If a man identifies as a woman, then can a white person identify as Chinese? Or a short person as tall?
That’s what Joseph Backholm, director of the Family Policy Institute of Washington, went to the University of Washington to find out.
After Washington state enacted a law forcing business owners to extend bathroom use to those who identify as the opposite gender, Mr. Backholm asked several students at the Seattle campus whether he can similarly identify as a different race, age or height.
“There’s been a lot of talk about identity lately, but how far does it go, and is it possible to be wrong?” Mr. Backholm says in the four-minute video.
Each of the students in the video responded confidently that there’s nothing wrong with Mr.
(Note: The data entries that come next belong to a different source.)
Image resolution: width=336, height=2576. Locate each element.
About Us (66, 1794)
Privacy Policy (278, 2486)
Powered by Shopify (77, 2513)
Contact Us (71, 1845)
Backholm identifying as a woman. “I don’t have a problem with it,” one student said.
But when Mr. Backholm inquired whether he could identify as a Chinese person, some students were a little more hesitant.
“I would have a lot of questions, just because on the outside I would assume you were a white man,” one student said.
“I mean, I might be a little surprised, but I would say, ‘Good for you. Yeah, be who you are,’” one student said.
And when Mr. Backholm pushed even further — asking whether he could identify as a seven-year-old or someone much taller — some of the students went along with it.
“If you feel seven at heart, then so be it. Yeah, good for you,” one student said.
“I would say so long as you’re not hindering society, and you’re not causing harm to other people, I feel like that should be an OK thing,” another student said.
“I feel like it’s not my place, as another human, to say someone is wrong or draw lines or boundaries,” one student said.
Mr. Backholm wondered what the experiment portends for American society.
“It shouldn’t be hard to tell a five-foot-nine-inch white guy that he’s not a six-foot-five-inch Chinese woman,” he concluded in the video. “But clearly it is. Why? What does that say about our culture? And what does that say about our ability to answer the questions that actually are difficult.”